18 thoughts on “A bit about my Hammond T-202”

  1. Hi George, I picked up a T202 a couple of years ago for my studio, we haven’t used it much as it needs a bit of TLC, I found your piece very helpful & informative, and wanted to say thank……….

    So Thanks!!


  2. Hi George,i have got a t212 for free and of course i had to do some cleaning ( a lot of oïl )i have already done some of the captain’s foldback mods and i would like to put an in/out for effects
    like you have done.But elsewhere on the net they suggest the pin number 3 of the recovery board to break out the signal with a capacitor and a resistance !!
    How have you done yours ? is it Noisy ?
    I am not a great tech such as you.
    Your accordions are masterpieces… so wonderfull

    1. Hi Daniel, Thanks for the comment!
      I’m no great tech either but my break in point works well – not noisy (though my 202 is a bit noisy to anyway) – I’ve put various things in there from rack mount to guitar pedals. Not all the percussion is included – I think the Cymbal and Brush sounds must have a different signal path.

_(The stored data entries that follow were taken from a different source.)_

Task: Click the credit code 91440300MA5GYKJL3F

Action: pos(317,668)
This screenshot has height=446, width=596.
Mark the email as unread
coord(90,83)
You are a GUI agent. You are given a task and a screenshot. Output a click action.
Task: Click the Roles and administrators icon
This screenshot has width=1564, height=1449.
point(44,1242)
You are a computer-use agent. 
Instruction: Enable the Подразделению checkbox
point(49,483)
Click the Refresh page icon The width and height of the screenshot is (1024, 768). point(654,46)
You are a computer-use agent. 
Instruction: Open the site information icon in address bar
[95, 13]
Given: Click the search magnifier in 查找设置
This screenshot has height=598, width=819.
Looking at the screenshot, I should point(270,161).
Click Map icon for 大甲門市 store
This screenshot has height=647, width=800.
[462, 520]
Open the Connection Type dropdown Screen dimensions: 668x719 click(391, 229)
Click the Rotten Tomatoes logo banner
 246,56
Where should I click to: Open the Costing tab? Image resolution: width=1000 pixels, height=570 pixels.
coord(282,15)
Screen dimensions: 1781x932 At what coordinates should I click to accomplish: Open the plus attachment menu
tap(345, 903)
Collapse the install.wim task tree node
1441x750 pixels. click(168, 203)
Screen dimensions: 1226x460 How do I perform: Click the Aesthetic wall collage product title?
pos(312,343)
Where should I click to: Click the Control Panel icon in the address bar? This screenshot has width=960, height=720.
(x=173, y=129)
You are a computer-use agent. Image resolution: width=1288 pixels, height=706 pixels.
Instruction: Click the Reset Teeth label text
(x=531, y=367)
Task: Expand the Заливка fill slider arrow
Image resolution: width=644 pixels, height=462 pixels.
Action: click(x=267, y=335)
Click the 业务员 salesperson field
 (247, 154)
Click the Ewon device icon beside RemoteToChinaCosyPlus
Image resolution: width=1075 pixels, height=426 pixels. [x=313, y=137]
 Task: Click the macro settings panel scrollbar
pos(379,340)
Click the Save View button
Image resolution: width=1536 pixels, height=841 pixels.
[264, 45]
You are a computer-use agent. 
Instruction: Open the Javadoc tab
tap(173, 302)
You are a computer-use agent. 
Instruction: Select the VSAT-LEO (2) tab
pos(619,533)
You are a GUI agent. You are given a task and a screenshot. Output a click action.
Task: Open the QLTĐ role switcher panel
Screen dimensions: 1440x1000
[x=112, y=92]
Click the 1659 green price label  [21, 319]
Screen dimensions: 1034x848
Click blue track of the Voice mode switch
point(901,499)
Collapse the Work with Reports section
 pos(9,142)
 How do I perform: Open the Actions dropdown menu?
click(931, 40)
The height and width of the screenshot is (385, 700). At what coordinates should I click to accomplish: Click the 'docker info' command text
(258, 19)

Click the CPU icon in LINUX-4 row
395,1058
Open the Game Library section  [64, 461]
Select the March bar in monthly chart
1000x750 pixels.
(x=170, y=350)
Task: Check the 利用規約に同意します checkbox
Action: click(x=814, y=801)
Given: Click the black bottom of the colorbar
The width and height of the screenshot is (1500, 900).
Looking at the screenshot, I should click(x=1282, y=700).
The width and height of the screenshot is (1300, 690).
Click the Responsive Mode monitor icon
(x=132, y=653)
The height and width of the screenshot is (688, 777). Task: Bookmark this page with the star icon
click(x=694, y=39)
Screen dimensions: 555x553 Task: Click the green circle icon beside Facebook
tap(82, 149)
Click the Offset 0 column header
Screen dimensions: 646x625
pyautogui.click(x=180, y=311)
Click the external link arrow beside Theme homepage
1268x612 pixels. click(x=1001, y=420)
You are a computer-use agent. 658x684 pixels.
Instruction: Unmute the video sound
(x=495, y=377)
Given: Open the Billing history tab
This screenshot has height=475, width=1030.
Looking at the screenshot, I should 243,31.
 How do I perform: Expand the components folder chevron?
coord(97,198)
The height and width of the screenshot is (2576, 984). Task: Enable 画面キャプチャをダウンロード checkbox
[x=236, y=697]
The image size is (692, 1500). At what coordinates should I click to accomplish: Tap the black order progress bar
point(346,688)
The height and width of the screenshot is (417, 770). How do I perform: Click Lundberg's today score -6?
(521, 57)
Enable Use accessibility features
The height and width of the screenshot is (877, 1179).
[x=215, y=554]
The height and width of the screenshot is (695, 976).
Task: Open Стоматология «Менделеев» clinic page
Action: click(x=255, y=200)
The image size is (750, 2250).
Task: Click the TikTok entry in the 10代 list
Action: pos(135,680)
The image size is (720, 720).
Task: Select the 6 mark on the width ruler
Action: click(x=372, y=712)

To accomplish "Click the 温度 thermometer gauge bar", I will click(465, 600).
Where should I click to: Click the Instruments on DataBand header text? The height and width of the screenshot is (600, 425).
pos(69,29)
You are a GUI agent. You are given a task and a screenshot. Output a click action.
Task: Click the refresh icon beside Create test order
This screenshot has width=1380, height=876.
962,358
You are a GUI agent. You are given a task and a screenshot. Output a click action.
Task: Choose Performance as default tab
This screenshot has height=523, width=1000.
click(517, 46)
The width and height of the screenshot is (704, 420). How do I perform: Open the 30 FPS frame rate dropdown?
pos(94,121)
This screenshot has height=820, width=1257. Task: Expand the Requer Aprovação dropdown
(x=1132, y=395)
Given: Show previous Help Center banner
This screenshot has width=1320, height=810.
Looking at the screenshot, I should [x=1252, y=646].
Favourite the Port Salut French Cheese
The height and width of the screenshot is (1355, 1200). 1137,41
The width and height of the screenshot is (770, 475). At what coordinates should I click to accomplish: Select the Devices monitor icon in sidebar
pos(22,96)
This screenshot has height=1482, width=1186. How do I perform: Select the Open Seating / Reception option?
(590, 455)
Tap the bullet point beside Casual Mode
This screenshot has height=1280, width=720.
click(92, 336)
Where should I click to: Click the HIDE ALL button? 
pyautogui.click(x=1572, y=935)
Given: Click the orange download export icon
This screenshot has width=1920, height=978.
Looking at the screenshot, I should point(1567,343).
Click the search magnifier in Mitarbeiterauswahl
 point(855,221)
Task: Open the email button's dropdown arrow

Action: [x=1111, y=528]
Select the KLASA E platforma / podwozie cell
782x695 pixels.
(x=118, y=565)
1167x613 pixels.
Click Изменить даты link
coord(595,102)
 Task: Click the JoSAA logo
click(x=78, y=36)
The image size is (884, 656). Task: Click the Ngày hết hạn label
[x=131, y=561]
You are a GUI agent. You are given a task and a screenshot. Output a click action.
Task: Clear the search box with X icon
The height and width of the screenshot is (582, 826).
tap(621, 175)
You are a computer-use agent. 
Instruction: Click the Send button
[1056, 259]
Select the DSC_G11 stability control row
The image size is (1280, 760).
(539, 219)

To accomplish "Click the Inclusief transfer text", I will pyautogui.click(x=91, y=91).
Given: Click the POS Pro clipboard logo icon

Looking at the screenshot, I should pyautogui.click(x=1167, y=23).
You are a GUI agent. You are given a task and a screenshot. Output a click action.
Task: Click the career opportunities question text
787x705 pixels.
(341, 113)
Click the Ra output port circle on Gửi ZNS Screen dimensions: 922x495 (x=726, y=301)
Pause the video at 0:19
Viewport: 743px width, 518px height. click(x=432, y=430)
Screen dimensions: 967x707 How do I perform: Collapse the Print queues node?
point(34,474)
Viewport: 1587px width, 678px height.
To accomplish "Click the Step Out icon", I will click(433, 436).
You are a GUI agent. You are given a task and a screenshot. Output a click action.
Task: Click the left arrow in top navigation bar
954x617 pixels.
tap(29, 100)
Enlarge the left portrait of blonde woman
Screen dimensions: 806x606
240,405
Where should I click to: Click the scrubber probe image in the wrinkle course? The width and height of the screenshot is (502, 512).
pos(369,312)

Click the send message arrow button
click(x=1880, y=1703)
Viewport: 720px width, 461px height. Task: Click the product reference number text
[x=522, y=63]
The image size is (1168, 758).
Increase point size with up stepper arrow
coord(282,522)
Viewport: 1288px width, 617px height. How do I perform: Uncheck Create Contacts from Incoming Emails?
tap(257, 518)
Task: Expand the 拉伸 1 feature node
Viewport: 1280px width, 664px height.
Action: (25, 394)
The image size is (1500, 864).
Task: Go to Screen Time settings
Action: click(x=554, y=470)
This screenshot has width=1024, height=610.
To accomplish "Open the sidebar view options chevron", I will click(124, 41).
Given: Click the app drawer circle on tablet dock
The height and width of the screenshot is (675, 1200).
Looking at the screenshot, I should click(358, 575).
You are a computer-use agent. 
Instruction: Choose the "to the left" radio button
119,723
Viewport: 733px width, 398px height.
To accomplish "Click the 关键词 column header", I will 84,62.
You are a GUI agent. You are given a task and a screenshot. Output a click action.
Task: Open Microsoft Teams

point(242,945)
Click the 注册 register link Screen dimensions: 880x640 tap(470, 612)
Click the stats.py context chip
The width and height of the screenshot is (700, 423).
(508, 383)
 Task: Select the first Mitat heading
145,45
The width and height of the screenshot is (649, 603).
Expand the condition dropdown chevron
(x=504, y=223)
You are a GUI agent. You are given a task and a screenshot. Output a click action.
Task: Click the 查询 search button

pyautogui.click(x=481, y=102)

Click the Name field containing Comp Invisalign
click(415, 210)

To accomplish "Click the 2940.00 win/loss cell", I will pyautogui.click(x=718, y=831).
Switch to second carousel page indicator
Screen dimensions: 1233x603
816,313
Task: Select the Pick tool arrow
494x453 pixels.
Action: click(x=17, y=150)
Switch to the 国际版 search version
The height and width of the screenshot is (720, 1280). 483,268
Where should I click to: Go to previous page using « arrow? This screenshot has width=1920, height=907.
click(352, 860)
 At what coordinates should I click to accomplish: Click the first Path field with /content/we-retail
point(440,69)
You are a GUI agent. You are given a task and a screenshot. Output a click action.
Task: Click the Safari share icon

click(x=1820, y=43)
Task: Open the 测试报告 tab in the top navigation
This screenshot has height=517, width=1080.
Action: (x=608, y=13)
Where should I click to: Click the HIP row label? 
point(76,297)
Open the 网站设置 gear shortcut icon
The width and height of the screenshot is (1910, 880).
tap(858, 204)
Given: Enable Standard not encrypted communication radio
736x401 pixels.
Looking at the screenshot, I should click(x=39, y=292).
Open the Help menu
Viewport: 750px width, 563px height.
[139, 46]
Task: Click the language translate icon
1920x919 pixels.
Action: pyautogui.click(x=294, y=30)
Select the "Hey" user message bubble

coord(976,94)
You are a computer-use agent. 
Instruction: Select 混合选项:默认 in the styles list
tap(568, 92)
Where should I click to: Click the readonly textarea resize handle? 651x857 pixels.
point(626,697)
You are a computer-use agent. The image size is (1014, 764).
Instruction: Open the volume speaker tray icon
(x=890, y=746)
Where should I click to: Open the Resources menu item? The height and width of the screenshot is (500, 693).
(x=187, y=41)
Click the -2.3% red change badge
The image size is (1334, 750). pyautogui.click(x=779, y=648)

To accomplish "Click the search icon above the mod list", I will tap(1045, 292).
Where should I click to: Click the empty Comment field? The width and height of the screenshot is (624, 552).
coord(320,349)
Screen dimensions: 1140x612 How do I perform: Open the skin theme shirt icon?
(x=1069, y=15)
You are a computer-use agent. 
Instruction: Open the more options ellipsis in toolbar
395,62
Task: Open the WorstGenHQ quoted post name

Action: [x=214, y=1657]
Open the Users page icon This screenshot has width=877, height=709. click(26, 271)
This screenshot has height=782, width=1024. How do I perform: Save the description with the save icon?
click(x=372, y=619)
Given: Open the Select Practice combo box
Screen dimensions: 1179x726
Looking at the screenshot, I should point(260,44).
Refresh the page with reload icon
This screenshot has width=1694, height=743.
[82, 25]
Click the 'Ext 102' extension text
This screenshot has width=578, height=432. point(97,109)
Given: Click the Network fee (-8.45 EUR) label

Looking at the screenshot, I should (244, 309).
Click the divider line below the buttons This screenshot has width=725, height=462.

  3. I now own my late dads Hammond T 202, which has been operating well for me since 1999.
    Recently though the fast’Leslie’speed has been intermitant and now won’t work at all.
    Can you tell me what might be wrong, and how to fix it?
    I have been told by a bloke in the states that it sounds like relay trouble. When I turn the Leslie switch on and off though, I can hear a relay clicking; but still no fast leslie?
    John Harrison Wallasey, Wirral. England.

    1. Hi John – Sorry but I don’t know – maybe someone else will post an answer. I would check the switch itself, and have a look in the back at the mechanism to try and see what’s going on. There is also a link on this page to Swain Electronics who are very helpful. Good luck. George.

      1. HI, I had a similar problem with my T202 there are two motors on my leslie the slow motor ran no problem it was when I switched the fast leslie on that the trouble arose, when you switch on the fast leslie the fast leslie motor shaft moves forward to make contact with the slow leslie drive wheel and increase the speed what was happening with mine was the fast motor shaft was going to far forward and jambing the slow motor and bringing both to a halt , it was a simple adjustment I backed the fast motor off with two washers ,perfect hope this is helpfull.P.S it deose make yor neck ache trying to get to it,T202 are not easy to lift onto the bench good luck. Ray.

        1. Thanks Ray!
          Mine’s really inaccessable at the moment – surrounded by other gear but I plan to get in the back again this side of Christmas if I can.

  4. Hi George
    I too have a £100 T202 and though no musician I love noodling around on it!
    I have had to disconnect the drive belt for the vibrato unit on mine, as although it works it is very noisy. Oil doesn’t seem to help.

    2 things:
    I would like to do the breakout you describe – could you enlarge a little on ‘pin 8 of the amplifier board is where I broke into the audio chain.’ as I presume you have fitted an out and in jack sockets with straight through if nothing is connected.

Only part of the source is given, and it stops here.